Abstract
With the increase in international human and material exchanges, contagious and infectious epidemics are occurring. One of the effective methods of epidemic inhibition is the rapid development and supply of vaccines. Considering the safety of the brain during vaccine development is very important. However, manuals for brain safety assays for new vaccines are not uniform or effective globally. Therefore, the aim of this study is to establish a positive-control protocol for an effective brain safety test to enhance rapid vaccine development. The blood-brain barrier's tight junctions provide selective defense of the brain; however, it is possible to destroy these important microstructures by administering lipopolysaccharides (LPSs), thereby artificially increasing the permeability of brain parenchyma.

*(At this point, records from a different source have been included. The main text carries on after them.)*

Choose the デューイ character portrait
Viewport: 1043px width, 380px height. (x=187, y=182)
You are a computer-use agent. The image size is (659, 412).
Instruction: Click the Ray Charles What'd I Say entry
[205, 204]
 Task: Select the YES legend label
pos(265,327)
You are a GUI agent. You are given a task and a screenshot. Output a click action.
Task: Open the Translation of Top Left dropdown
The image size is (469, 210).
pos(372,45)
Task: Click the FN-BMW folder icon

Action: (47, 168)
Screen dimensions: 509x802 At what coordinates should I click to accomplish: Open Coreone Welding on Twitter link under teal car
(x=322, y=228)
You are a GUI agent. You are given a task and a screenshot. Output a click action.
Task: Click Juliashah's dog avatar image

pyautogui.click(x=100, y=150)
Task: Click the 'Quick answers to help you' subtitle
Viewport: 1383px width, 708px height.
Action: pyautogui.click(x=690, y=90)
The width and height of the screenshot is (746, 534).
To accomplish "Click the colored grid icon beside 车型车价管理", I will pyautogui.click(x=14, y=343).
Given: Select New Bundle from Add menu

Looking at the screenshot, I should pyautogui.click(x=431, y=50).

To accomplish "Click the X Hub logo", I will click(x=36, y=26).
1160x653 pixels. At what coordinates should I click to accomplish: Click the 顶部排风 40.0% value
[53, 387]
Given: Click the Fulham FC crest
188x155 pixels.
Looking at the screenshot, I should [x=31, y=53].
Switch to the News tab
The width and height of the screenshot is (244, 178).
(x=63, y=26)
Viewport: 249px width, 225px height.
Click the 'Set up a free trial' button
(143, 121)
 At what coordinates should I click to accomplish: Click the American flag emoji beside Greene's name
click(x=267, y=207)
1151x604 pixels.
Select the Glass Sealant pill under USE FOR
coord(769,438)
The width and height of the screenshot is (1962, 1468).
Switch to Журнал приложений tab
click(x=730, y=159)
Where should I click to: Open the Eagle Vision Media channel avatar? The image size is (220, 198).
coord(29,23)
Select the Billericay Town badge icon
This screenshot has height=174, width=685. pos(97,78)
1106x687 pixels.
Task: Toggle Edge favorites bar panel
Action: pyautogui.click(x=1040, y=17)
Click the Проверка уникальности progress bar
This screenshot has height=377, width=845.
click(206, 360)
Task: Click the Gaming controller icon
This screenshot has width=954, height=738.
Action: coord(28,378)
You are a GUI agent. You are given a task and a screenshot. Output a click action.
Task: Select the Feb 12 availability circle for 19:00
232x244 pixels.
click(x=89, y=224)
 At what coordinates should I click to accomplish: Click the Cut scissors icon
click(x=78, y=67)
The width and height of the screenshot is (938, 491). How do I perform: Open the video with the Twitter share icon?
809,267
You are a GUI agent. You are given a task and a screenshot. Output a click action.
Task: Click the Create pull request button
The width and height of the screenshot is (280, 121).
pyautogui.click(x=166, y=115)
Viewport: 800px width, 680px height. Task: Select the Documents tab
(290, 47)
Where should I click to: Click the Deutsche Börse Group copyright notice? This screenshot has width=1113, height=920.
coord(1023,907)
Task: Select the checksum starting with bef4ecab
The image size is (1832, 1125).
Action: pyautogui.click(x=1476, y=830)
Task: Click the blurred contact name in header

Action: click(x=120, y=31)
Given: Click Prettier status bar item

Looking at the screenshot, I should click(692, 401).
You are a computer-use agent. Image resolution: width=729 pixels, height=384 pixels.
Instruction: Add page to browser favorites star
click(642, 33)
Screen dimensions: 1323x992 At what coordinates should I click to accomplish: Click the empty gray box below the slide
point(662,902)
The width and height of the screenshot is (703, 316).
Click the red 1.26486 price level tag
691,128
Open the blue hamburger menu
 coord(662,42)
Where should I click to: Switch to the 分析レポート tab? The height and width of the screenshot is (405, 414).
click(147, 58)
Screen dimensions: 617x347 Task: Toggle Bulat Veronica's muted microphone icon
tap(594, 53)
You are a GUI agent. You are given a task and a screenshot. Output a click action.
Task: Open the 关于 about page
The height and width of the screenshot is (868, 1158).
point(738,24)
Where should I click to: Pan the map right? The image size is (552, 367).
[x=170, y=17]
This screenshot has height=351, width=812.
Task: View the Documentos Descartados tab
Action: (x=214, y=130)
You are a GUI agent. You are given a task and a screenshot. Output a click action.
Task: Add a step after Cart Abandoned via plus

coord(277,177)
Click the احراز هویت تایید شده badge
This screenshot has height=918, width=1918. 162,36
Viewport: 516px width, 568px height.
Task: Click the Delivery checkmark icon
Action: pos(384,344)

In this study, test conditions are established so that the degree of brain penetration or brain destruction of newly developed vaccines can be quantitatively identified. The most effective conditions were suggested by measuring time-dependent expressions of tight junction biomarkers (zonula occludens-1 [ZO-1] and occludin) in two types of mice (C57BL/6 and ICR) following exposure to two types of LPS (Salmonella and Escherichia). In the future, we hope that use of the developed positive-control protocol will help speed up the determination of brain safety of novel vaccines.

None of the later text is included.